Today, I went into town and went shopping for some stocking fillers for my sister. I was doing so, so, so, SO well, I bought heaps of awesome things for her, and some nice things for me, and I met my grandmother and we went to a different mall-type thing, and it had all sorts of food and candy places, and I couldn't say no. Well. I bought hula-hoops (best potato-substance ever) and I have already had three mini bags. Then I ate a Kit-Kat. Then. I ate dinner. Because my aunt's been worried about me being so "ill" all the time, and I didn't want her to be offended or afraid. Pasta. I feel incredibly SICK right now.

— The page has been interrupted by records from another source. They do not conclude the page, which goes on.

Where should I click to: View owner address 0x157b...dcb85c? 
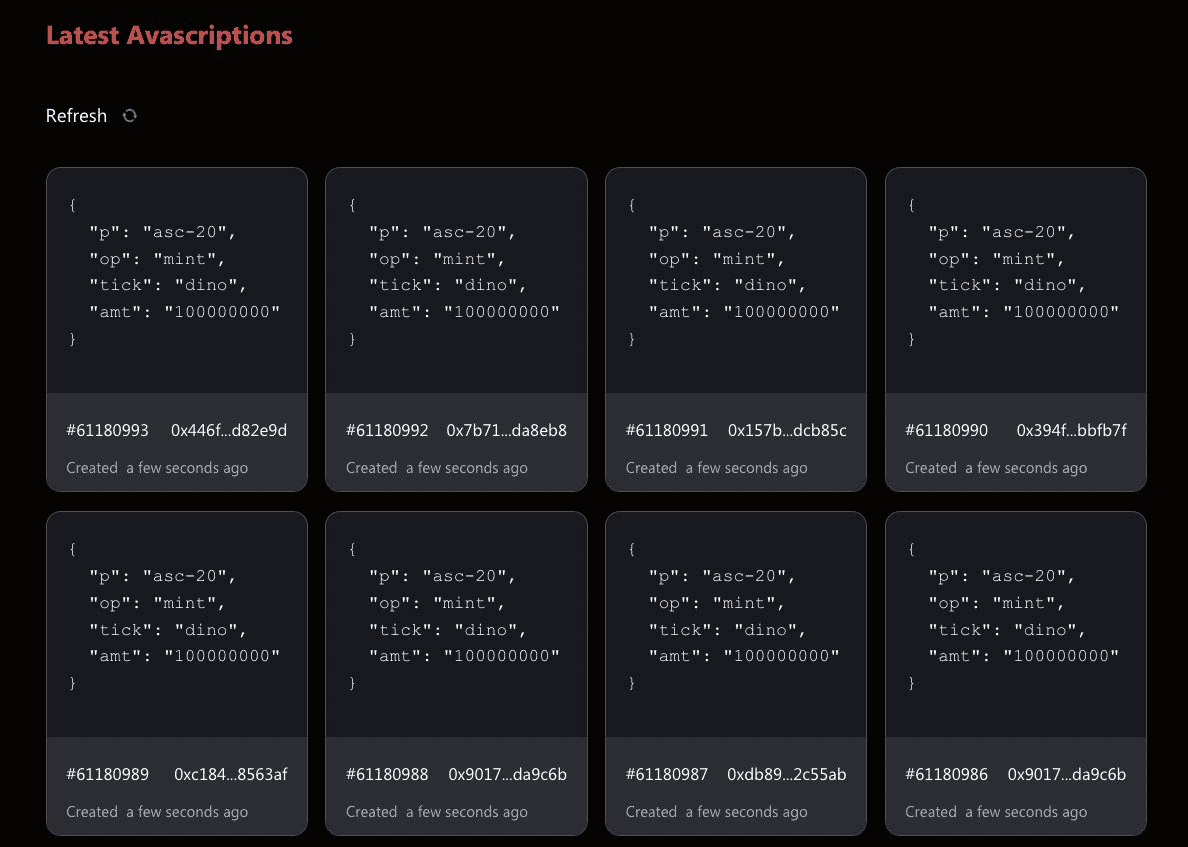(787, 431)
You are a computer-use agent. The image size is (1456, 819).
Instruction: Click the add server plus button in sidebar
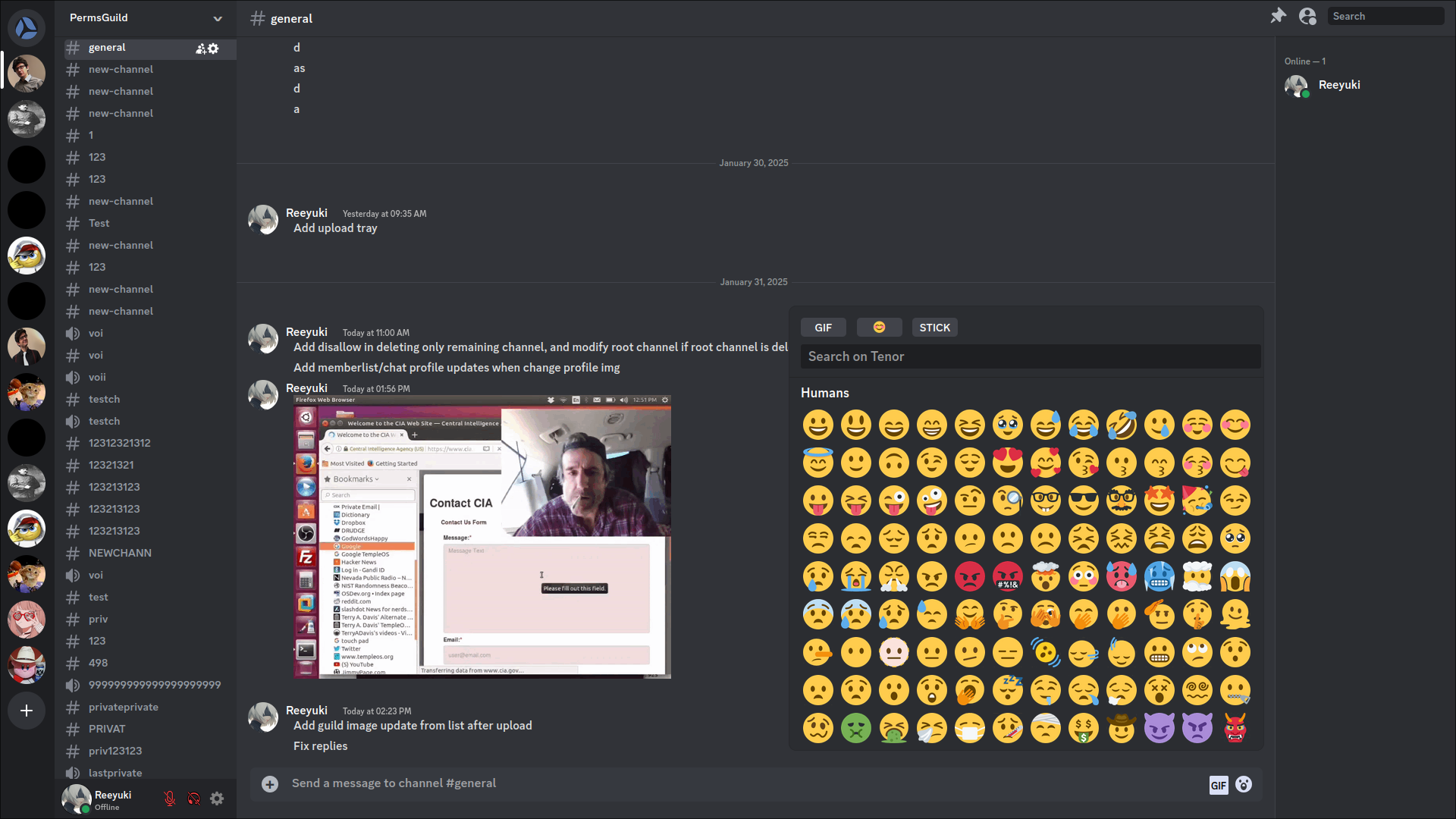pos(27,711)
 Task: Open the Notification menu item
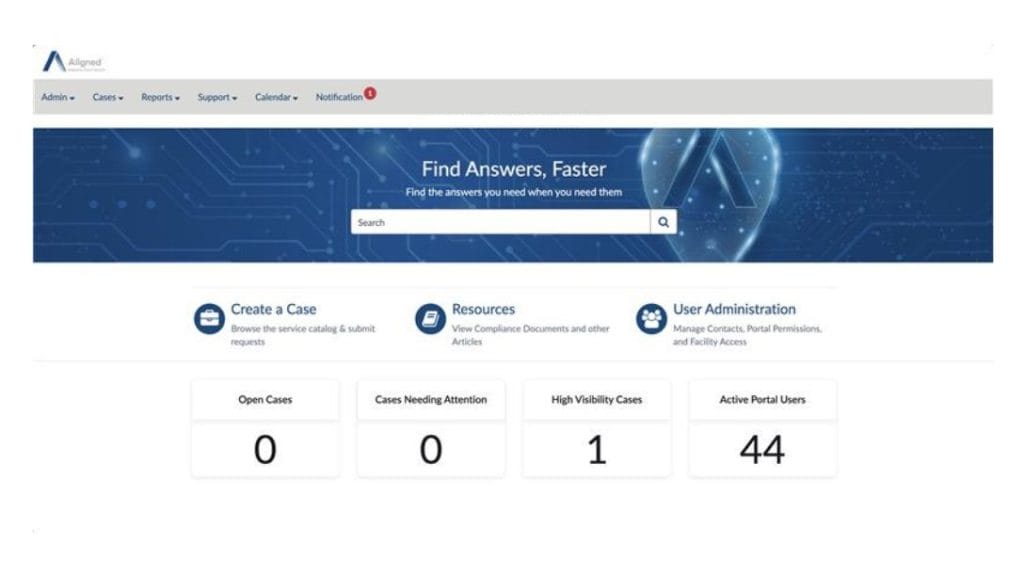[x=339, y=97]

Did I mention my new found passion for smoking? I figure if I smoke just before dinner then I won't want to eat it. Well. I was being monitored all day, so I couldn't smoke, which annoyed me to no end. I really want one ... Grrr.

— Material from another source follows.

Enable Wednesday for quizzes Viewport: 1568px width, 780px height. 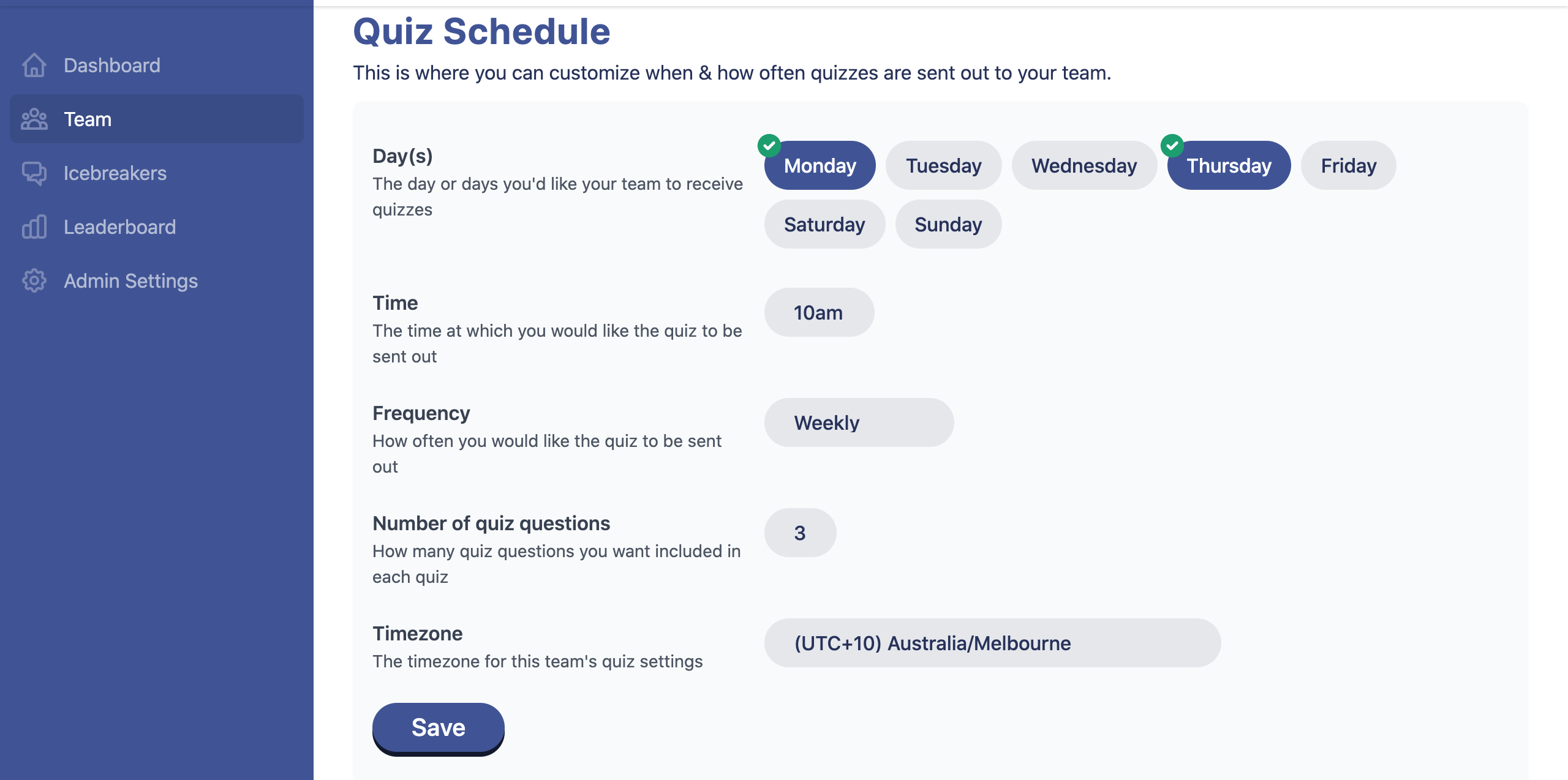pos(1084,165)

Anyway. So I am going to have a green tea later on and water for the rest of the night, and I am going to go upstairs to my bedroom as soon as I'm finished here and finish my look-book pages that I started ages ago, and find all sorts of things to do that don't involve food. Cause Food is BAD..!
I just don't get me at all. I do so well sometimes, and then BAM! A days worth of effort undone by a five minute binge. 1000's of calories FOR NO REASON!!

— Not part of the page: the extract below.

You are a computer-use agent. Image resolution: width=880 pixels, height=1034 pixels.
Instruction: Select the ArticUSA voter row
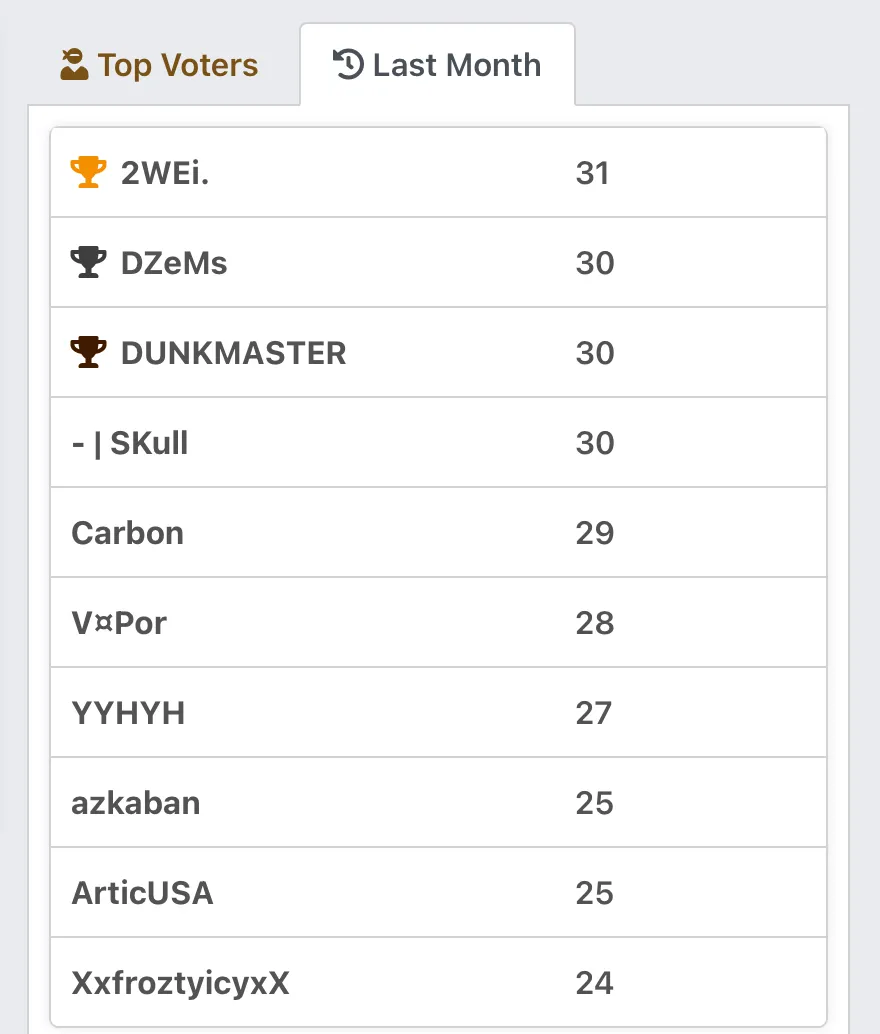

Ahem. I apologise. I'm a little anxious cause I haven't heard from my boyfriend in a few days. I'm emailing him at the moment. I miss him lots. I can't wait for home and daily life and doing things that preferably don't involve food. If you ever see a picture of his ex, you'll know why. Where I stopped and got fat, she just got skinnier, and prettier, and more blonde and beautiful.
I really don't like me right now.
Love and Laughter, cause I hope you're all having better days than me.